Global Village
Fall 2017
It was a University of Manitoba alumnus—philosopher and author Marshall McLuhan—who first introduced the concept of a “global village.”
McLuhan [BA(Hons)/33, MA/34, DLitt/67] crafted the ingenious and durable metaphor to capture how advanced electronic media had shrunk the globe to the size of a village through the instantaneous movement of information.
And his keen conceptualization holds as true today as ever before.
With the Internet, people everywhere around the globe are able to connect with one another, no matter the physical distance between them, in increasingly meaningful and intimate ways.

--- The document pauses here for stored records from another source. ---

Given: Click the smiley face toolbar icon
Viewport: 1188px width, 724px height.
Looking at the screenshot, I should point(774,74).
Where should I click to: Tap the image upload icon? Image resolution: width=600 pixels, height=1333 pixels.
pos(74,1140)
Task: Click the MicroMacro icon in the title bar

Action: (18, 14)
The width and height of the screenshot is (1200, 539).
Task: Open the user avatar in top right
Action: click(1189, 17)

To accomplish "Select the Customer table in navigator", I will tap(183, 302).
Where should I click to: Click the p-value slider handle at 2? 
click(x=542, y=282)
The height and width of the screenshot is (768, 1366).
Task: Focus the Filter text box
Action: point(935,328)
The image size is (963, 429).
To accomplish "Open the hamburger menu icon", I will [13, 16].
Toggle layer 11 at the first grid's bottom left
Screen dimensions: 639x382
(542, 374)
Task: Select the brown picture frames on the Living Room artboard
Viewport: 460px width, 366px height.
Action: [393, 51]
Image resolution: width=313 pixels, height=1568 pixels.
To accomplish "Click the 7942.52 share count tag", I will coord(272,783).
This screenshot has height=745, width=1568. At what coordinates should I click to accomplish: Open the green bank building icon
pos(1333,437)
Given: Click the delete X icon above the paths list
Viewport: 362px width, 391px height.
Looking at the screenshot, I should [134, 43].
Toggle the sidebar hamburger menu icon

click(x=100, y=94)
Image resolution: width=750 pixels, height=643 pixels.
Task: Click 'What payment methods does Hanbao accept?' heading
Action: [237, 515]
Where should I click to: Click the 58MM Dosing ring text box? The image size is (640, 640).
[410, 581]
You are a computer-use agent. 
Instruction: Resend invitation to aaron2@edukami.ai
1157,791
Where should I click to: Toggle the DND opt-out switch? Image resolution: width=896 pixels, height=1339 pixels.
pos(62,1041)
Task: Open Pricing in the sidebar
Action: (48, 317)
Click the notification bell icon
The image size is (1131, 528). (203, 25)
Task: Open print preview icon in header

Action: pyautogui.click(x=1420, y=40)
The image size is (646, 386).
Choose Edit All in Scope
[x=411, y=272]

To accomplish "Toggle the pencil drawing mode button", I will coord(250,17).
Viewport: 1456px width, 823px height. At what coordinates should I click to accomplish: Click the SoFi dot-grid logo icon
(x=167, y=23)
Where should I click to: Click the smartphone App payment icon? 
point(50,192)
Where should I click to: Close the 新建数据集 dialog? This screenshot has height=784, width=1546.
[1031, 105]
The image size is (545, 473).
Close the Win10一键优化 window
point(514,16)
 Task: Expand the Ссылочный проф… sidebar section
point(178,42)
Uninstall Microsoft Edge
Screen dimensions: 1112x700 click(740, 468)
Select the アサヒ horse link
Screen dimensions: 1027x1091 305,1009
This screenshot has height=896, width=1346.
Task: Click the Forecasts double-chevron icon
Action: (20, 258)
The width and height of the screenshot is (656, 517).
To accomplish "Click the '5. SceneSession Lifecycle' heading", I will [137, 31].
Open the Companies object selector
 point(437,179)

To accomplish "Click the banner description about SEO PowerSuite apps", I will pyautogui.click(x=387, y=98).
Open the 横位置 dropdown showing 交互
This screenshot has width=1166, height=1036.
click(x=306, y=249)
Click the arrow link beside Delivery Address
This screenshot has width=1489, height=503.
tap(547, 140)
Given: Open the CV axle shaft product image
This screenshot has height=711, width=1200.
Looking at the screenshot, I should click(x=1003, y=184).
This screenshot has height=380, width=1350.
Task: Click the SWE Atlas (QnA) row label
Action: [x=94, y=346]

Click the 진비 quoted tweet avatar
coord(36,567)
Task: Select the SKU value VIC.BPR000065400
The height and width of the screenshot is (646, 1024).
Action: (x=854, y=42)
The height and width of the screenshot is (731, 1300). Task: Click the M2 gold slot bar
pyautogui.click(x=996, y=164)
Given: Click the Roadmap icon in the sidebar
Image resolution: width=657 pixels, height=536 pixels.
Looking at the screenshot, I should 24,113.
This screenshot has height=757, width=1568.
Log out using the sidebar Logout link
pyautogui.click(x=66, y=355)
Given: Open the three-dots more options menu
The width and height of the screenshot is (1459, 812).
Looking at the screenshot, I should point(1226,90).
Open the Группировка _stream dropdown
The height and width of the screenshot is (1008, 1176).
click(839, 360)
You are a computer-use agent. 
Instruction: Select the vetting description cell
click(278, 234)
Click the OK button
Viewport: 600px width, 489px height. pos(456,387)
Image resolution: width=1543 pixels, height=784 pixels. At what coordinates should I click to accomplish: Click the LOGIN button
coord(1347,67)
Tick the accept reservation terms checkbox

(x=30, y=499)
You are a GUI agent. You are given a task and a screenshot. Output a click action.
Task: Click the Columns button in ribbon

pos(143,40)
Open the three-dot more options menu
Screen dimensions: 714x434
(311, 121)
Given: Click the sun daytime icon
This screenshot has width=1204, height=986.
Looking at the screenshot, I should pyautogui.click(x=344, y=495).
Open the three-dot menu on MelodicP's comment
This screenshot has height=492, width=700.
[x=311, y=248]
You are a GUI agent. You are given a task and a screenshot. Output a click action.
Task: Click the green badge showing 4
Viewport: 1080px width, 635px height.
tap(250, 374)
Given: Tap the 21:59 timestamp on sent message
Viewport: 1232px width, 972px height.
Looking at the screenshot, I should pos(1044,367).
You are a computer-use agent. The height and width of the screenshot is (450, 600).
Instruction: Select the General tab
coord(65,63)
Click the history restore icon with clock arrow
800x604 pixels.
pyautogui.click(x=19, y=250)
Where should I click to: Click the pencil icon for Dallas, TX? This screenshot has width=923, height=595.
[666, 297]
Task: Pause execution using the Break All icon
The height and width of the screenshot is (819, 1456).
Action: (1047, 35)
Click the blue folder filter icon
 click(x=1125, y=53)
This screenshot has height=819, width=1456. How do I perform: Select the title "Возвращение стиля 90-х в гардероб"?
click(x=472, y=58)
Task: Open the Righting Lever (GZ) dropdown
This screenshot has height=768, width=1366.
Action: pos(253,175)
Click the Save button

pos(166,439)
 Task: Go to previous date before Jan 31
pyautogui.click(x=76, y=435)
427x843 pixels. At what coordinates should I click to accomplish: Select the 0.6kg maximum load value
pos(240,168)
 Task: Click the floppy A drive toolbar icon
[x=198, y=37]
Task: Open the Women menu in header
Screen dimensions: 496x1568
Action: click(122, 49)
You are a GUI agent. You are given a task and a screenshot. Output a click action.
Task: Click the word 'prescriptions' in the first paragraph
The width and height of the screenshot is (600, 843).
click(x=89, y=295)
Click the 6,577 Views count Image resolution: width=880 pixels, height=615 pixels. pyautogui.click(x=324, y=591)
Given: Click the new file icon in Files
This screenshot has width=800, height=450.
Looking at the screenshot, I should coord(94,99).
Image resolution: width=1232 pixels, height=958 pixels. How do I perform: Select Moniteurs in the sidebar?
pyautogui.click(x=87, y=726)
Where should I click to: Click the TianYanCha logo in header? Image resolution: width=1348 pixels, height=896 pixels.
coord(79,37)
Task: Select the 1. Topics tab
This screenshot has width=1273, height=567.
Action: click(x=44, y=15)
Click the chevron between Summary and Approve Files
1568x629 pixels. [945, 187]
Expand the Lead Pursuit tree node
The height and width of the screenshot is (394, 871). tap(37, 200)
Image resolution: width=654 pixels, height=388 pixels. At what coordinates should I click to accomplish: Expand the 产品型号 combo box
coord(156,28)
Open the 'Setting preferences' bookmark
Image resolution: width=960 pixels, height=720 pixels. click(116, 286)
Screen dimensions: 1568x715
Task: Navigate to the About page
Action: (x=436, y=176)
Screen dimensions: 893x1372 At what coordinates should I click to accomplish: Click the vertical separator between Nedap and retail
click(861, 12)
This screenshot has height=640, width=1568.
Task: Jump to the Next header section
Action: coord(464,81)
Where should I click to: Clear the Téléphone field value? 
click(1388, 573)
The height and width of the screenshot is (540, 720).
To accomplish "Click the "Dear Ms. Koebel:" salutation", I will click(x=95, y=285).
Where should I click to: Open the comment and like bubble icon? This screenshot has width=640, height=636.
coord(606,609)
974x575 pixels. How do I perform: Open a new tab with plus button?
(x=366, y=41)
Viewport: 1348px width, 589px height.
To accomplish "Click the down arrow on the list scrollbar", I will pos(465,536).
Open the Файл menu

What I find just as fascinating, however, is that McLuhan’s metaphor can also help us understand the accelerated patterns of global migration we are now experiencing.
In today’s world, populations are moving across the globe in increasing numbers and directions. Migrants, refugees, immigrants are breaking down the barriers between nations and cultures in much the same way technology has.
Our world is indeed a global village, with ideas, goods and populations moving rapidly and sometimes unexpectedly from one door to another. As a result, understanding and caring about the well-being of our neighbours are just as critical as in any village, anywhere.
At a university like ours, these interconnections can play themselves out in myriad ways. Our researchers, for example, often tackle problems ailing communities halfway across the globe; I think of colleagues working in Kenya and India in the ongoing fight to control and prevent the spread of HIV/AIDS.
Our scholars travel abroad to exchange ideas with peers at other universities, or host visiting professors to plant new ways of thinking right here in our own backyards.
And our students participate in a wide variety of international programs: service-learning projects, for example, where they travel to sites on other continents over Reading Week to provide assistance to communities in need; exchange programs, where our students spend part of the academic year studying at a university in one of dozens of nations; or even the simple but eye-opening exchange of cultures and ideas that occurs in the classroom each day, as domestic students interact with the thousands of international students who choose to study at the University of Manitoba.
These experiences broaden minds; they unite communities; they make the world a better place.
Between high school and university, before I turned 18, I participated in an international experience in Colombia, in the poorest barrios in the city of Cali, in the Valle del Cauca department, southwest of Bogotá. I remember vividly being dropped off in a bustling but underprivileged neighbourhood, and, as the vehicle that had transported me drove away, realizing suddenly that the world was much more complicated and dangerous but also more full of challenge and opportunity than I had ever imagined.
That same sense of wonder and of the interconnectedness of the world is something I hope all students are able to experience.
It’s all too easy to see people from other parts of the globe as “other than us” when we haven’t experienced what they experience every day.
International opportunities are important, even essential, I believe, because they bring people together; they breed friendships and collaborations; and, in the conceptual frame McLuhan developed, they “shrink” the globe.
Ultimately, they help us realize there is no other, only us.